(Requirement) Pictures are to be omitted. Output only the lines from the one containing "Click Connect Now on Syndic8 card" through the end of the data, word for word.

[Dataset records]

┏━━

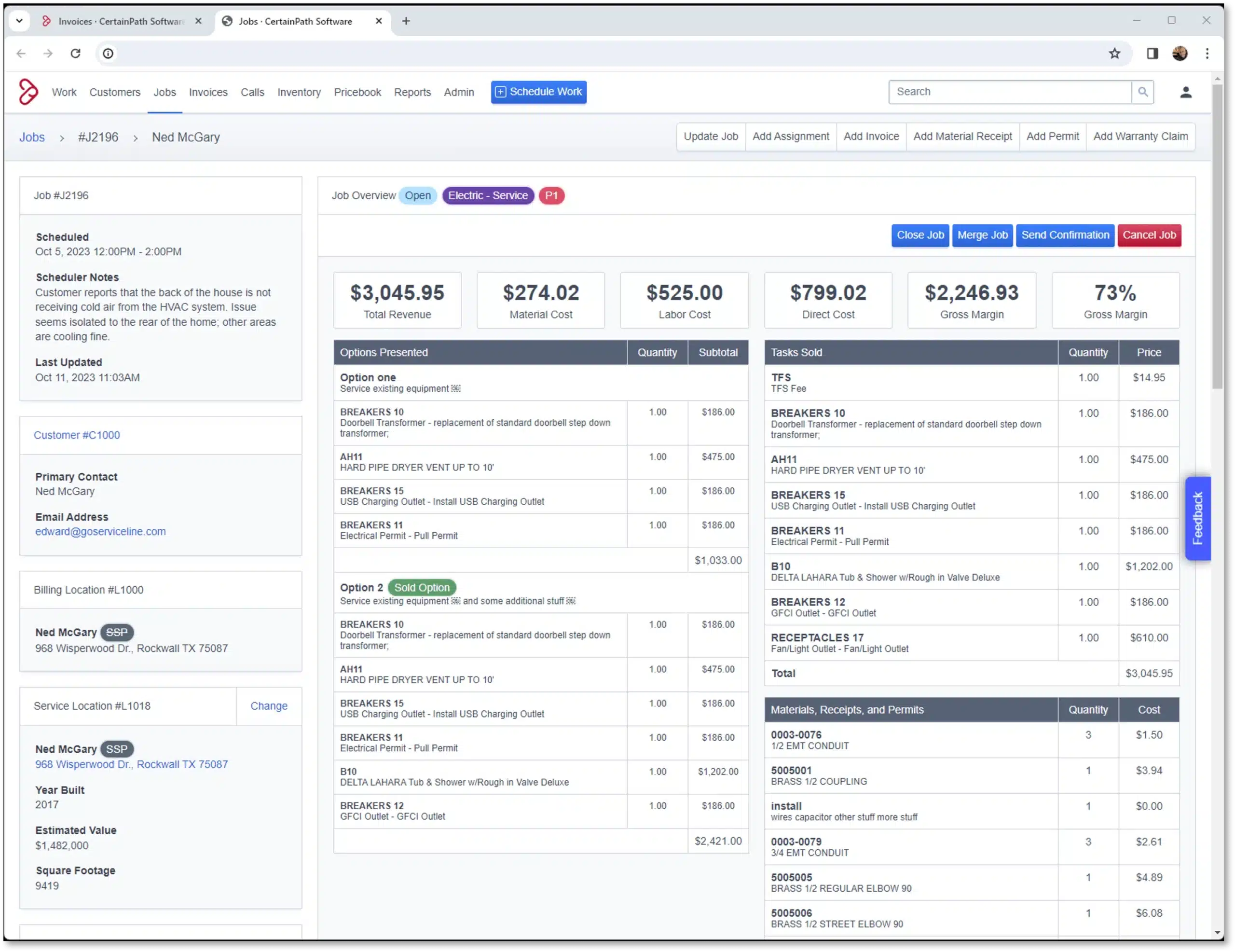This screenshot has width=1235, height=952.
Task: Open a new browser tab
Action: pyautogui.click(x=406, y=21)
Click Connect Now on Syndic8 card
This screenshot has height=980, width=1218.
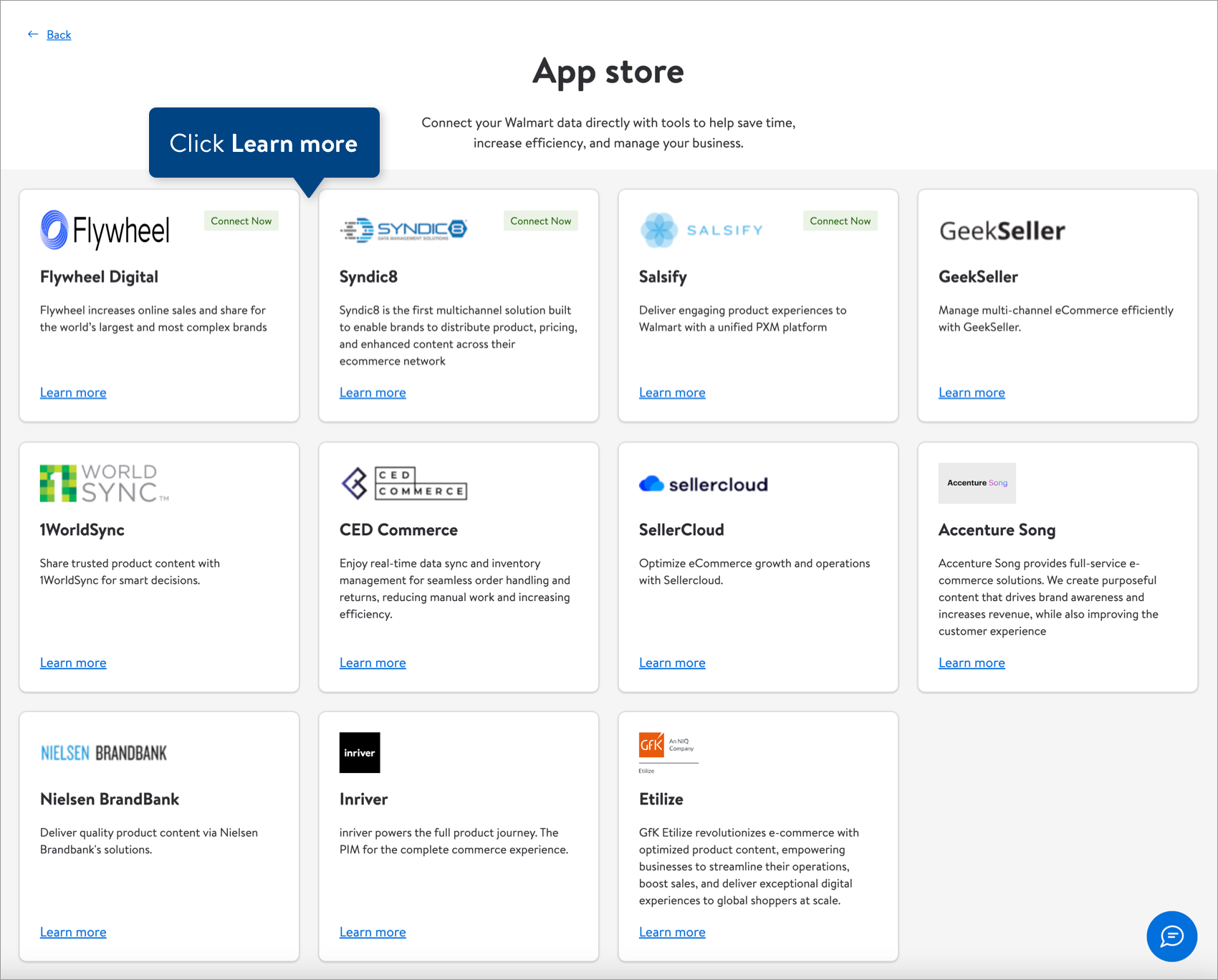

┗━━

(Solution below)
Click Connect Now on Syndic8 card
This screenshot has height=980, width=1218.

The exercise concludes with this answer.